East Asian History
- Discipline: Asian history
- Language: English
- Edited by: Benjamin Penny

Publication details
- Former name: Papers on Far Eastern History
- History: 1970-present
- Publisher: Australian National University
- Frequency: Biannually
- Open access: Yes

Standard abbreviations
- ISO 4: East Asian Hist.

Indexing
- ISSN: 1839-9010
- OCLC no.: 1120263121

Links
- Journal homepage; Online archive;

= East Asian History (journal) =

East Asian History is a peer-reviewed open-access academic journal published by the Australian National University. It was established in 1970 as Papers on Far Eastern History, obtaining its current title in 1991. Published by ANU's Research School of Pacific and Asian Studies, it was part of a growth in publication on Asian studies in Australia in the 1970s. Originally "founded as a forum for the publication of papers written by the faculty and students of Australian National University" affiliates of ANU continued to "represent the large majority of its contributors, although over the years there have been increasing contributions from scholars from other universities in Australia and abroad." Chinese History: A Manual included the journal as one of the main Western-language journals for research on Chinese history.

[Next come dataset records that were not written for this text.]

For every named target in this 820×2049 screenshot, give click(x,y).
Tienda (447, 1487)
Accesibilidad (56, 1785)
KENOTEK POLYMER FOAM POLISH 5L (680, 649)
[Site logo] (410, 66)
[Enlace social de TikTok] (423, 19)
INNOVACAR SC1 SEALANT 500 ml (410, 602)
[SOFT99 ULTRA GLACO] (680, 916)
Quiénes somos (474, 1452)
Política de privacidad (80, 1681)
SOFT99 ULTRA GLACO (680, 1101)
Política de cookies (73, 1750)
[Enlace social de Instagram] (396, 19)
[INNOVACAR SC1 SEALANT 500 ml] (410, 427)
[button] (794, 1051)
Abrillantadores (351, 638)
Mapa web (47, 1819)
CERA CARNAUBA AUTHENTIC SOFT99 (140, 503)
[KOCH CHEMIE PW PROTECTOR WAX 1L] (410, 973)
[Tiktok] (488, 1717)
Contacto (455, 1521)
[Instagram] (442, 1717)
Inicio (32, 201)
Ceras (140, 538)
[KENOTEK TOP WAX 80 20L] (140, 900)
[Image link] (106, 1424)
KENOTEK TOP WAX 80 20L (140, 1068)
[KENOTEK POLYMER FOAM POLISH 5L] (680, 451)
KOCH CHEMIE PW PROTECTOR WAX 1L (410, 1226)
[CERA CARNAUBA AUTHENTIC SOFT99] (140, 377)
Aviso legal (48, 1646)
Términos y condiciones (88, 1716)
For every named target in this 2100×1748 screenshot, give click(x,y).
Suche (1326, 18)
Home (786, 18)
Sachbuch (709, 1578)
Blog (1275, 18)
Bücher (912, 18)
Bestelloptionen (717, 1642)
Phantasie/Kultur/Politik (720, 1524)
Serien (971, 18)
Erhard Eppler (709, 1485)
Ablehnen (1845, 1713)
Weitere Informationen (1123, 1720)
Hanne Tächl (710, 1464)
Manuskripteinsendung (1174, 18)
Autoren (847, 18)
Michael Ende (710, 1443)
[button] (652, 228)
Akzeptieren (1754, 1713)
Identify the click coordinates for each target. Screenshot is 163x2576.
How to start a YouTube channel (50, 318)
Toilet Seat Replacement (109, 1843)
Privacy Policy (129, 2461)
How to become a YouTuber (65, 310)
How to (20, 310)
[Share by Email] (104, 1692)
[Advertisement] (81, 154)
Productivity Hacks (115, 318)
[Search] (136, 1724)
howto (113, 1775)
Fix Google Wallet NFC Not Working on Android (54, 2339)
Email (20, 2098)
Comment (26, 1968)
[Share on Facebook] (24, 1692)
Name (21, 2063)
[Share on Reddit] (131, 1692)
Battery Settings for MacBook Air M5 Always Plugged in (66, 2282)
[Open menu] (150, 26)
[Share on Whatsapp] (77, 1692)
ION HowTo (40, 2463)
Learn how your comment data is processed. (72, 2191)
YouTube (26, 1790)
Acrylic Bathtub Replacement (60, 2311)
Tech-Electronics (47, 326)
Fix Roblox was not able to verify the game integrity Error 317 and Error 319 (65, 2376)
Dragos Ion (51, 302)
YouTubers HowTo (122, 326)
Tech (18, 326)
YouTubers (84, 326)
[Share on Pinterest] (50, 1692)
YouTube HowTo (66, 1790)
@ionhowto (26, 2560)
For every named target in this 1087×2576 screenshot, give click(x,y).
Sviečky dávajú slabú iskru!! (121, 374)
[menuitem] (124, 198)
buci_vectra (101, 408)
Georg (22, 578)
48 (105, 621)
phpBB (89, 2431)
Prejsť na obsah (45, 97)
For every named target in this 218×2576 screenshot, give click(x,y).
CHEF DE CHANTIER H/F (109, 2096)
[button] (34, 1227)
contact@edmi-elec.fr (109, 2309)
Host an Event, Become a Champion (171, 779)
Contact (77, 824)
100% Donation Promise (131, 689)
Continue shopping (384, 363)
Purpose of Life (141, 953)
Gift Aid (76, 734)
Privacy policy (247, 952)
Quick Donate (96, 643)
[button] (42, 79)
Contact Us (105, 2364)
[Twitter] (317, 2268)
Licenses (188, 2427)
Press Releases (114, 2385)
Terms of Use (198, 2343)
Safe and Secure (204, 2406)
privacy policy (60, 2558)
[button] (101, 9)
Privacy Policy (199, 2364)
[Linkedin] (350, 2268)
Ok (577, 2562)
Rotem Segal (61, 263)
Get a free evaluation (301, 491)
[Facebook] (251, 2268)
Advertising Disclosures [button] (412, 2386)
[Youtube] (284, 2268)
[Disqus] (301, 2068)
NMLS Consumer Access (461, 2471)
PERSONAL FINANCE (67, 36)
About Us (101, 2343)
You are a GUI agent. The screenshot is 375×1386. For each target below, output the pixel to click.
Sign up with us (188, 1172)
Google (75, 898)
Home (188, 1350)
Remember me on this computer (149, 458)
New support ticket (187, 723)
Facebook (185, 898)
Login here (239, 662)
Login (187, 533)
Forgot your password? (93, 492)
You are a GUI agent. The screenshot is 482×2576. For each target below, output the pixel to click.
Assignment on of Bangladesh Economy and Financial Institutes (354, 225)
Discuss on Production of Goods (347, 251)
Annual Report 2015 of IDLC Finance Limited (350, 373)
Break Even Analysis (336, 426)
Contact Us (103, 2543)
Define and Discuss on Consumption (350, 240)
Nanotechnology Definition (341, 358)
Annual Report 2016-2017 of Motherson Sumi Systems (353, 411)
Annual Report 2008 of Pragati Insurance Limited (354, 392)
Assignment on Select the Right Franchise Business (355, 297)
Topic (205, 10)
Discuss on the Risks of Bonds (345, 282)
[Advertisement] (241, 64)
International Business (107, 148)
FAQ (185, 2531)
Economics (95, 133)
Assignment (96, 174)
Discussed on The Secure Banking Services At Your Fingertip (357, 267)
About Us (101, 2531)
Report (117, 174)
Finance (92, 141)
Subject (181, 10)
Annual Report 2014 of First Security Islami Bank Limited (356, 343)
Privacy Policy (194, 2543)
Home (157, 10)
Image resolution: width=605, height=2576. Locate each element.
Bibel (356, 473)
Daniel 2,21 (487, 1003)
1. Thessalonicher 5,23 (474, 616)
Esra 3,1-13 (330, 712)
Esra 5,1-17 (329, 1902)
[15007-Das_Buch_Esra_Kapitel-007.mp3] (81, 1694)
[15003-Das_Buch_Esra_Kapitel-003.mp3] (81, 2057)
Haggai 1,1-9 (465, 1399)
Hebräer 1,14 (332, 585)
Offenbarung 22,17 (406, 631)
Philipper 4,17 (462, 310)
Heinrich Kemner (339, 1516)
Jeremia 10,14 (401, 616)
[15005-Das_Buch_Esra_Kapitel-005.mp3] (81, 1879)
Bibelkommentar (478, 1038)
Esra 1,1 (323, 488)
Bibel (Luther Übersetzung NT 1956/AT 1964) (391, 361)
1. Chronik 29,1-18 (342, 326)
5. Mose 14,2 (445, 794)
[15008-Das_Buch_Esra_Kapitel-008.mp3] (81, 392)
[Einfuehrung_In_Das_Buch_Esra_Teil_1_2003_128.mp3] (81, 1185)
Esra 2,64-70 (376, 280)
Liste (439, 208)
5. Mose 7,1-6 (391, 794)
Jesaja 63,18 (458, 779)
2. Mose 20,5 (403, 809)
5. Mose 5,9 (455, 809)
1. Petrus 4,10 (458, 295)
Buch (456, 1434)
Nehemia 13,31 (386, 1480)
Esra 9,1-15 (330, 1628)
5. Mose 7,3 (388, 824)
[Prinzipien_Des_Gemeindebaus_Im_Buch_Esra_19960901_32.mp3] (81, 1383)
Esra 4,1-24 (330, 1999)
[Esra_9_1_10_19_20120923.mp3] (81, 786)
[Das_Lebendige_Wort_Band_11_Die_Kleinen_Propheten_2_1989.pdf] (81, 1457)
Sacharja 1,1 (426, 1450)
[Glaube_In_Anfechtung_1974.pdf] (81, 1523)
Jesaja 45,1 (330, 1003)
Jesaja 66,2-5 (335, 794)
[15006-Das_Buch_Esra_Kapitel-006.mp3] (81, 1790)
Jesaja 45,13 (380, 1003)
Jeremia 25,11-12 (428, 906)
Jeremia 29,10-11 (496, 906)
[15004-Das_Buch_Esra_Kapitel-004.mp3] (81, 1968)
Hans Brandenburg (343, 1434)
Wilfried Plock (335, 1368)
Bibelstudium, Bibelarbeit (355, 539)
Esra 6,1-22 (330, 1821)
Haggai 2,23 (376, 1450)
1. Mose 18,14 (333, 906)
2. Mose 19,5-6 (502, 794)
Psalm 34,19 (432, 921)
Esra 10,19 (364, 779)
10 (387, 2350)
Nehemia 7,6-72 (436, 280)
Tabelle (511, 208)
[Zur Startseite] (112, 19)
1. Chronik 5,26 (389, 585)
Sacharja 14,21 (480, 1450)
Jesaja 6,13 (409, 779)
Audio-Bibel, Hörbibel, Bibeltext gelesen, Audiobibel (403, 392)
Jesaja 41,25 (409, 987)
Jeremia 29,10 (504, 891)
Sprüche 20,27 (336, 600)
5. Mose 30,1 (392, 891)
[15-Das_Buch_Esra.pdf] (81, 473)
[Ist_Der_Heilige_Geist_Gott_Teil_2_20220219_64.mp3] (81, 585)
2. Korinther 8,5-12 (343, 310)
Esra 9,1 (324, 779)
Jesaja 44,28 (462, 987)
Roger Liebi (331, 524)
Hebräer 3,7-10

In its early years, it represented one of only a few places for work on East Asian history to be published in Australia. Igor de Rachewiltz's translations of the Secret History of the Mongols were first published in serialised form in this journal and remain its most cited contribution. The journal adopted its present title after 1990, attempting "a more imaginative design and style" and longer-form article than was becoming usual in academic articles in history. The Handbook of Reference Works in Traditional Chinese Studies in 1996 deemed it "A consistently high quality journal, whose papers confirm the strength of Chinese history at A.N.U," while the Revue Bibliographique de Sinologie noted not only the scholarly value but also the original presentation and numerous illustrations of EAH under the editorship of Geremie Barmé.

It was published in print until 2008, and continued as a peer-reviewed online journal before falling dormant after 2021. In 2007, the journal reprinted the early Morrison Lectures (1932–41), which "illuminate the nature of the relationship between Australia and China in the period before the Pacific War and the Communist victory," including those of W.P. Chen, William Ah Ket, and Wu Lien-teh, which were otherwise out of print. Editors have included Barmé (1991-2007) and the present editor Benjamin Penny. Contributors have included Rafe de Crespigny, Lo Hui-min, Mark Elvin, Liu Ts'un-yan, Charles Coppel, Pierre Ryckmans (writer) and Leo Suryadinata.